Спустя неделю пришла и моя очередь. Дали мне на ночь выпить изрядную дозу какой-то "гадости", утром промыли желудок, целый день ничем не кормили, а вечером дали выпить снотворного. В операционной, куда меня принесли, большой персонал. У доктора только глаза не закрыты, а вся голова окутана белой густой марлей. Положили меня на стол, надели маску и приказали считать. Вскоре все стало куда-то уплывать и... уплыло. 

Странное ощущение испытал я при пробуждении, когда открыл глаза. Пытаюсь что-то спросить и не могу: рот будто набит ватой. Сестра сидит рядом и успокаивает: 

- Операция прошла хорошо, длилась два часа, но язык запал в горло и закрыл дыхание; вынули его щипцами и так держали более часа. 

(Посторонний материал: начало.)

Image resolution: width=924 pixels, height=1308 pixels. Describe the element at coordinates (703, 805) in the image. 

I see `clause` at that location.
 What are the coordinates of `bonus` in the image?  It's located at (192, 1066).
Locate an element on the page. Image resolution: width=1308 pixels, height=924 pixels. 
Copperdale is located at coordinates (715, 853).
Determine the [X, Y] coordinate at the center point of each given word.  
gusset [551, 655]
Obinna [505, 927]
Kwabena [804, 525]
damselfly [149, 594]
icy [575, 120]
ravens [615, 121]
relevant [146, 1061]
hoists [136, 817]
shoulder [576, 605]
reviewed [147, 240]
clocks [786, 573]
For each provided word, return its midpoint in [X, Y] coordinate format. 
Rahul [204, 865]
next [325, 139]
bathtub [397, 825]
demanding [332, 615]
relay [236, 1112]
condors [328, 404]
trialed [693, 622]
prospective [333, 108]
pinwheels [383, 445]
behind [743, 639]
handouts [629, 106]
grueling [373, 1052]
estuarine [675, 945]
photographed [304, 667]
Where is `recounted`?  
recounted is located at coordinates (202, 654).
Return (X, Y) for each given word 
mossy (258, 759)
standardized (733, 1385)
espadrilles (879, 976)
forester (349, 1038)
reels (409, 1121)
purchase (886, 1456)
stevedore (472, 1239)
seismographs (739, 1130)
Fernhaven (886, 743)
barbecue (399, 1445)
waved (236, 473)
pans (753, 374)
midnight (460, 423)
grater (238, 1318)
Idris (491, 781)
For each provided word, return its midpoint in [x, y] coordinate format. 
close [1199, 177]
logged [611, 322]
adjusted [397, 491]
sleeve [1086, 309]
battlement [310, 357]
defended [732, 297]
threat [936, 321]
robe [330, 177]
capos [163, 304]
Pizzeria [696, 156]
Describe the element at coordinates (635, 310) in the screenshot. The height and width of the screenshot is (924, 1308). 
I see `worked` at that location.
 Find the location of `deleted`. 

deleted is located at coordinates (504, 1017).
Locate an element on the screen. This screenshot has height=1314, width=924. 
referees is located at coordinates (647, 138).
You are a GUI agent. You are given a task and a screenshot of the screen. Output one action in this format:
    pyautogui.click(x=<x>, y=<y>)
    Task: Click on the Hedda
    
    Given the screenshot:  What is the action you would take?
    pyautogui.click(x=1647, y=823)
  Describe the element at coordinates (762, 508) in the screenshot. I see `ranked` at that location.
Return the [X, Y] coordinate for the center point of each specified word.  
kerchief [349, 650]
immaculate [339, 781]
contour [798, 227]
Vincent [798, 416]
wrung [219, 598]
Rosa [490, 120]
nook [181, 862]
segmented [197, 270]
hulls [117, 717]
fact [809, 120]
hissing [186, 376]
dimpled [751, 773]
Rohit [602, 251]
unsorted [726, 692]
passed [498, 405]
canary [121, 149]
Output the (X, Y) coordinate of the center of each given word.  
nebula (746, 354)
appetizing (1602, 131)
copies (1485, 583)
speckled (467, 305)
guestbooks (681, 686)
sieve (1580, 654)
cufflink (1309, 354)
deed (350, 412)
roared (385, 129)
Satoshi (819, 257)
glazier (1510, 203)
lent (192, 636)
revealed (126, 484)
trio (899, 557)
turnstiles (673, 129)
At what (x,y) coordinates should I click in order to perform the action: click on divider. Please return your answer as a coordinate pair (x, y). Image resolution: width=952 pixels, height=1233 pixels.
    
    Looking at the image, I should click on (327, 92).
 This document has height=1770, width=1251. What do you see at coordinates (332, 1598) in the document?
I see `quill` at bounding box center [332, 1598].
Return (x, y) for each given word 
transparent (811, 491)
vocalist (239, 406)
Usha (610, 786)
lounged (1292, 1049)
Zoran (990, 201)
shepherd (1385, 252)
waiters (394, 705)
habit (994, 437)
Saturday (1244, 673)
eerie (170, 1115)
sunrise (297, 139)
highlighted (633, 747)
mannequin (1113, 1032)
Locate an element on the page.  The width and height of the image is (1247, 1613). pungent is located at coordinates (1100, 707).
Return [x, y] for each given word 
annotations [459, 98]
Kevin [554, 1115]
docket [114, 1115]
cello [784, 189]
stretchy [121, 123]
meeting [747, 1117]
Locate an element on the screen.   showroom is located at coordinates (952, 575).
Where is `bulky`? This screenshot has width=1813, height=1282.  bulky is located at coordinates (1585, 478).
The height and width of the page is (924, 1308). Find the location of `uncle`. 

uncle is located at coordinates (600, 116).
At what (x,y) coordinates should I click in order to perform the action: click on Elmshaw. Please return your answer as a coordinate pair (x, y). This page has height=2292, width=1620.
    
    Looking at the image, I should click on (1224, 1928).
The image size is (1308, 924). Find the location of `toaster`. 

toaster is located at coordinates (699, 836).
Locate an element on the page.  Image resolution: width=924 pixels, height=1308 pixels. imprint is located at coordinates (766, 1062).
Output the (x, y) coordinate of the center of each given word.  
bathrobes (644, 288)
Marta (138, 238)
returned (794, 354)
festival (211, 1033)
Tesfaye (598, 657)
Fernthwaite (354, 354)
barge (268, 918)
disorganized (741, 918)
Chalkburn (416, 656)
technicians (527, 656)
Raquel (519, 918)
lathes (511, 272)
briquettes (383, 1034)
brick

Была уже полночь - все спали. Ощутил во рту распухший язык, но боли не было. Не было ее и в ноге, которая снова покоилась в гипсе и на вытяжении. Состояние - расслабленное. Хотелось пить и слегка подташнивало. Под утро началась рвота. Сначала пустой желудок выбрасывал какую-то противную слизь, а дальше началась рвота с конвульсиями, не дававшая ничего, кроме страшной горечи, расходившейся во рту и вызывавшей мучительное желание пить. Отдал бы все за один глоток воды. Но пить не давали. Доктор разрешил сестре окунать чайную ложку в стакан с водой и класть ее мне в рот. Это чуть помогало, но не прекращало спазматической рвоты, как будто стремившейся выкинуть наружу желудок. Это воспоминание осталось во мне, как самое мучительное из тех, которыми сопровождалось пребывание в госпитале. Полегчало мне только после полудня, а к вечеру сестра влила мне в рот первую чайную ложку воды. Слегка отошел и мой язык, но желания говорить не было. Из рассказа сестры я узнал, что операция была сложная и долгая: на костях сделаны были специальные зарезы, после чего их сложили, просверлили и сшили особой золотой проволокой, и т.д. Доктор говорил мне, что пришлось применить так называемым "французский замок". Новых семь недель предстояло пролежать на вытяжении. 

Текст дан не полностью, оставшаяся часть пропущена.